Perfect Soaring Safety - How to Achieve
On Feb 28, 8:19*pm, Bob Whelan wrote:
As to your first point above Andy, FWIW if you ever feel invulnerable or
'absolutely safe' aloft in a glider, my fundamental reasoning is your
assumptions could do with additional self-scrutiny. :-)
What did I ever say to you that would suggest that I feel invulnerable
while flying anything? If I ever did feel invulnerable I lost that
illusion after I found myself pinned to the headrest by barbed wire
after it penetrated my canopy. I spent a long time going over the
events that lead to that accident over 20 years ago and have no doubt
dehydration was a significant contributing factor.
What did I learn - have an effective relief system and keep
hydrated.
That is a lesson others should learn without tangling with barbed wire
but in those days people didn't talk much about relief systems or the
need to keep hydrated.
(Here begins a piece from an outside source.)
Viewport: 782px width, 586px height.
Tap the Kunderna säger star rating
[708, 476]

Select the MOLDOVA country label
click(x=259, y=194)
It was a hard learned lesson and I pass it on
whenever I can.
I also try to learn from the accidents of other others, but I have no
way to predict the accident that may one day kill me, any more than
many better pilots than me predicted their own demise.
I know that if I fly I may have a fatal flying accident. That in
itself does nothing to increase my safety. At least it does not
increase it above the margin that was established a long time ago.